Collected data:
******

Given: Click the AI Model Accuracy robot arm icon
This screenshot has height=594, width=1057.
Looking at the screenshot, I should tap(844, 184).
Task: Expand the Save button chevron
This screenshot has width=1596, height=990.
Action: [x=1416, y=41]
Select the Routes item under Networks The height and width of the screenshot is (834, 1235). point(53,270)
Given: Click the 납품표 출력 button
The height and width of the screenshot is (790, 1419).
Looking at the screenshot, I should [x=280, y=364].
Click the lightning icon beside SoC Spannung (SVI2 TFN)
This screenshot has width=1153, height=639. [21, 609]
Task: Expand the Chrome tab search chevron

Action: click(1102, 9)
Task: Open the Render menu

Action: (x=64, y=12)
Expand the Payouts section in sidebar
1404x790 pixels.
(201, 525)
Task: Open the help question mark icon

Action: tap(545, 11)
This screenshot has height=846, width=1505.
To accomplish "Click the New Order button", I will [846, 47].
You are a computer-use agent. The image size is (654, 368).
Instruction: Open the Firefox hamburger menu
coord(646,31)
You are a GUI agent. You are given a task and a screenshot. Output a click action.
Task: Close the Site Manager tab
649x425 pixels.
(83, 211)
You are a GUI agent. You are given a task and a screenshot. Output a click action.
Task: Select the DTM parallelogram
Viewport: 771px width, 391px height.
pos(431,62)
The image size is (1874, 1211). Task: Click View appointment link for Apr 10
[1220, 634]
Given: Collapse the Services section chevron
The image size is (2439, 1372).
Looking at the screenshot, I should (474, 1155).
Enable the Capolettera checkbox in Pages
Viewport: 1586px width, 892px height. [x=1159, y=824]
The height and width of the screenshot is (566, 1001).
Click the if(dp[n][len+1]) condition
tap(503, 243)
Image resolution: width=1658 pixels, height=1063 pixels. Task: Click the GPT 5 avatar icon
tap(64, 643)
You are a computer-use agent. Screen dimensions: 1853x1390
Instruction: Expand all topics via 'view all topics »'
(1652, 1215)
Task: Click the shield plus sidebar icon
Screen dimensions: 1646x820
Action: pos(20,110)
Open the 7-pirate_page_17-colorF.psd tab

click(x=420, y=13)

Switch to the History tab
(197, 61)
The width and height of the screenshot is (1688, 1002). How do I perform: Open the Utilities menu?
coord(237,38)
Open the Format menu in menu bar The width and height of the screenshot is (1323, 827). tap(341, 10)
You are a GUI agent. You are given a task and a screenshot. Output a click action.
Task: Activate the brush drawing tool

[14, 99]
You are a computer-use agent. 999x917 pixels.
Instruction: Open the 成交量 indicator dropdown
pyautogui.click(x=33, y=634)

******

- What to do: Every record above has to appear again, word for word.

- Output below:
Given: Click the AI Model Accuracy robot arm icon
This screenshot has height=594, width=1057.
Looking at the screenshot, I should tap(844, 184).
Task: Expand the Save button chevron
This screenshot has width=1596, height=990.
Action: [x=1416, y=41]
Select the Routes item under Networks The height and width of the screenshot is (834, 1235). point(53,270)
Given: Click the 납품표 출력 button
The height and width of the screenshot is (790, 1419).
Looking at the screenshot, I should [x=280, y=364].
Click the lightning icon beside SoC Spannung (SVI2 TFN)
This screenshot has width=1153, height=639. [21, 609]
Task: Expand the Chrome tab search chevron

Action: click(1102, 9)
Task: Open the Render menu

Action: (x=64, y=12)
Expand the Payouts section in sidebar
1404x790 pixels.
(201, 525)
Task: Open the help question mark icon

Action: tap(545, 11)
This screenshot has height=846, width=1505.
To accomplish "Click the New Order button", I will [846, 47].
You are a computer-use agent. The image size is (654, 368).
Instruction: Open the Firefox hamburger menu
coord(646,31)
You are a GUI agent. You are given a task and a screenshot. Output a click action.
Task: Close the Site Manager tab
649x425 pixels.
(83, 211)
You are a GUI agent. You are given a task and a screenshot. Output a click action.
Task: Select the DTM parallelogram
Viewport: 771px width, 391px height.
pos(431,62)
The image size is (1874, 1211). Task: Click View appointment link for Apr 10
[1220, 634]
Given: Collapse the Services section chevron
The image size is (2439, 1372).
Looking at the screenshot, I should (474, 1155).
Enable the Capolettera checkbox in Pages
Viewport: 1586px width, 892px height. [x=1159, y=824]
The height and width of the screenshot is (566, 1001).
Click the if(dp[n][len+1]) condition
tap(503, 243)
Image resolution: width=1658 pixels, height=1063 pixels. Task: Click the GPT 5 avatar icon
tap(64, 643)
You are a computer-use agent. Screen dimensions: 1853x1390
Instruction: Expand all topics via 'view all topics »'
(1652, 1215)
Task: Click the shield plus sidebar icon
Screen dimensions: 1646x820
Action: pos(20,110)
Open the 7-pirate_page_17-colorF.psd tab

click(x=420, y=13)

Switch to the History tab
(197, 61)
The width and height of the screenshot is (1688, 1002). How do I perform: Open the Utilities menu?
coord(237,38)
Open the Format menu in menu bar The width and height of the screenshot is (1323, 827). tap(341, 10)
You are a GUI agent. You are given a task and a screenshot. Output a click action.
Task: Activate the brush drawing tool

[14, 99]
You are a computer-use agent. 999x917 pixels.
Instruction: Open the 成交量 indicator dropdown
pyautogui.click(x=33, y=634)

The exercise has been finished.